» TEKS KAJIAN
---

Thursday, June 18, 2020

Sharih dan Kinayah dalam Ushul Fiqh


      A.     PENDAHULUAN
Setiap lafal mengandung arti dan maksud tertentu yang dapat dipahami seseorang ketika ia mendengar lafal itu diucapkan, atau ketika ia membaca lafal itu dalam tulisan. Lafal dari segi penggunaannya Ulama ushul fiqh membagi suatu redaksi/ lafal ditinjau dari segi penggunaannya kepada dua macam, yaitu : hakikat dan majas.  Sedangkan ditinjau dari segi kejelasan maknanya untuk menyampaikan tujuan penggunaannya, masing-masing lafal hakikat dan majas dapat dibagi pula kepada sharih dan kinayah. \
Adapun suatu lafal tersebut tidak dapat dinilai dan diberi predikat sebagai hakikat atau majas, sebelum digunakan untuk menunjuk suatu pengertian terminologis oleh penggunanya. Dengan kata lain, jika suatu komunitas menggunakan suatu lafal sesuai dengan makna terminologis (istilah), maka lafal tersebut diberi predikat “hakikat”. Tetapi jika yang mereka maksud bukan makna terminologisnya, maka lafal tersebut diberi predikat “majas”. Dalam pada itu, pemberian sifat kepada suatu lafal sebagai hakikat atau majas,tergantung pula kepada komunitas pengguna lafal tersebut.
Berdasarkan hal tersebut menimbulkan perbedaan dalam memahami hakikat dan majas bagi ulama terutama dalam mengistinbatkan hukum. Karena itu perlu kiranya dipahami kenapa terjadi perbedaan pendapat dikalangan ulama, dengan memahami apa yang dimaksudkan dengan hakikat dan majas serta pembagiannya?, selanjutnya bagaimana pendapat ulama mengenai hal tersebut?.
1.   SHARIH DAN KINAYAH
Terdapat dua cara lain dalam penggunaan lafal hakikat dan majas, yaitu sharih dan kinayah.  Adapun penjelasannya adalah sebagai berikut :
a.   Sharih
Sharih (jelas/terang) Yaitu lafal yang digunakan untuk menjelaskan hakikat, seperti lafal-lafal ijab kabul di antara orang yang berakad dalam pernikahan, maupun akad yang lainnya.

---

» SEGMEN DATA
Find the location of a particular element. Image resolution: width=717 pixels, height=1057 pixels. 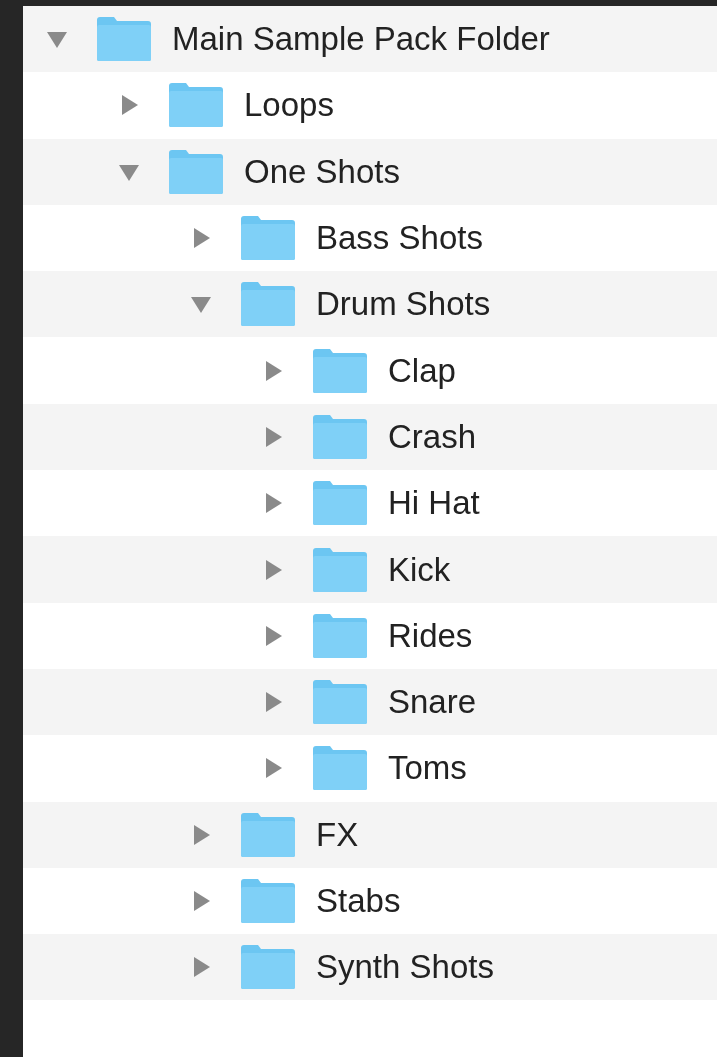

folder-name: Stabs is located at coordinates (358, 901).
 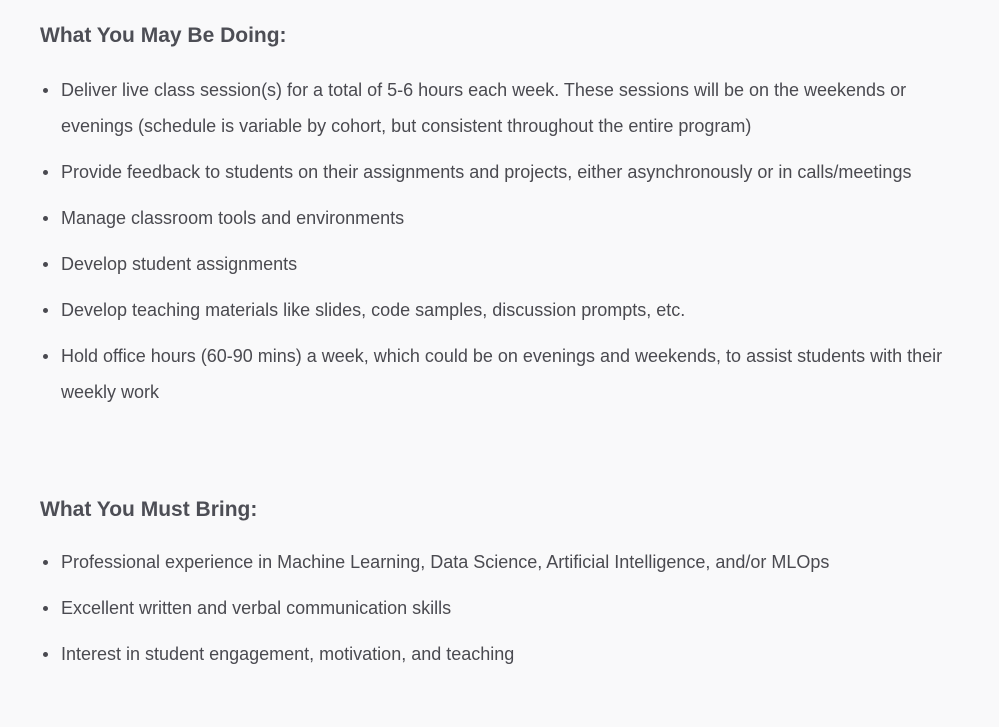 What do you see at coordinates (510, 264) in the screenshot?
I see `list-item: Develop student assignments` at bounding box center [510, 264].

---

» SOAL LATIHAN
**a.** Jawablah pertanyaan berikut berdasarkan teks kajian:
(i) Ditinjau dari segi penggunaannya, lafal dibagi menjadi dua macam apa?
(ii) Predikat apa yang diberikan jika suatu komunitas menggunakan lafal sesuai dengan makna terminologisnya?
(iii) Lafal apa yang disebutkan sebagai contoh sharih?
**b.** Tentukan apakah setiap pernyataan berikut sesuai dengan teks kajian. Jawab ya atau tidak, lalu sertakan kutipan dari teks yang menjadi dasarnya.
(i) Suatu lafal dapat diberi predikat hakikat atau majas sebelum digunakan oleh penggunanya.
(ii) Pemberian sifat hakikat atau majas pada suatu lafal juga bergantung pada komunitas penggunanya.
(iii) Sharih bermakna samar.
**c.** Salin dengan tepat bagian teks kajian yang dimulai dari "Berdasarkan hal tersebut" dan berlanjut sampai "mengenai hal tersebut?.".
Daftar data tersebut tidak berkaitan dengan teks kajian.

» JAWABAN LATIHAN
**a.**
(i) Hakikat dan majas.
(ii) Predikat "hakikat".
(iii) Lafal-lafal ijab kabul di antara orang yang berakad dalam pernikahan maupun akad yang lainnya.

**b.**
(i) Tidak. "suatu lafal tersebut tidak dapat dinilai dan diberi predikat sebagai hakikat atau majas, sebelum digunakan untuk menunjuk suatu pengertian terminologis oleh penggunanya"
(ii) Ya. "pemberian sifat kepada suatu lafal sebagai hakikat atau majas,tergantung pula kepada komunitas pengguna lafal tersebut"
(iii) Tidak. "Sharih (jelas/terang)"

**c.**
Berdasarkan hal tersebut menimbulkan perbedaan dalam memahami hakikat dan majas bagi ulama terutama dalam mengistinbatkan hukum. Karena itu perlu kiranya dipahami kenapa terjadi perbedaan pendapat dikalangan ulama, dengan memahami apa yang dimaksudkan dengan hakikat dan majas serta pembagiannya?, selanjutnya bagaimana pendapat ulama mengenai hal tersebut?.